WHAT TO DO. Please pick out every line of the data below that contains the word "Viewport", matching case exactly.

------ INFORMATION PROVIDED ------

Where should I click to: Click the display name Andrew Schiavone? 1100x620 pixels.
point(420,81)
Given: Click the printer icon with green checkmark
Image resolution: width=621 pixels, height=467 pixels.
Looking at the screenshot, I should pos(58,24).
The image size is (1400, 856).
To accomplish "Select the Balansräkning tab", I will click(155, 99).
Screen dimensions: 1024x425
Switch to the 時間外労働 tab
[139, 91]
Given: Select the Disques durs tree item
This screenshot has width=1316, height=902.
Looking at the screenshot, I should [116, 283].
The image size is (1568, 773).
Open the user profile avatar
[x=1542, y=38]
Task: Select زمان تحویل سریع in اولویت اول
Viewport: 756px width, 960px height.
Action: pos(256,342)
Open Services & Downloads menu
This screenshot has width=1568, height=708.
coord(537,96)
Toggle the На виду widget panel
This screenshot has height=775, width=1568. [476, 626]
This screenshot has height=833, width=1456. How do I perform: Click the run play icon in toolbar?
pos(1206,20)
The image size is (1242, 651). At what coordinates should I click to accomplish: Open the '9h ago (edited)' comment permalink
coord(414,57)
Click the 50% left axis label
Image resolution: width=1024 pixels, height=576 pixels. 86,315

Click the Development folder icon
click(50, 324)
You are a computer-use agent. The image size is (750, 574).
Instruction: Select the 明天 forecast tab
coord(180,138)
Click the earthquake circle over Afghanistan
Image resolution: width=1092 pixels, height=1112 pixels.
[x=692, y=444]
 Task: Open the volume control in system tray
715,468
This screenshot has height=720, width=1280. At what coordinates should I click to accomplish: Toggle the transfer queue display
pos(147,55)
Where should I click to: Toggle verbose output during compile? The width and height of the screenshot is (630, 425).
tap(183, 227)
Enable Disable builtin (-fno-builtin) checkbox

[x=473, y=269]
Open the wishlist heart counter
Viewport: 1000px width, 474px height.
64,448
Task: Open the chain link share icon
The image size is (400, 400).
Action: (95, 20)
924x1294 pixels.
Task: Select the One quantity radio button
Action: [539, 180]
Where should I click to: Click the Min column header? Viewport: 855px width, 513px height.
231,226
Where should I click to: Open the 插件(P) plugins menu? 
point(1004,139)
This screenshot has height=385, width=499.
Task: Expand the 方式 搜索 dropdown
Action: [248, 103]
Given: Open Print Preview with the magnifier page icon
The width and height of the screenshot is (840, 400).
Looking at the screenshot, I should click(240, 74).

------

FULL ANSWER.
Viewport: 756px width, 960px height.
Viewport: 1000px width, 474px height.
Where should I click to: Click the Min column header? Viewport: 855px width, 513px height.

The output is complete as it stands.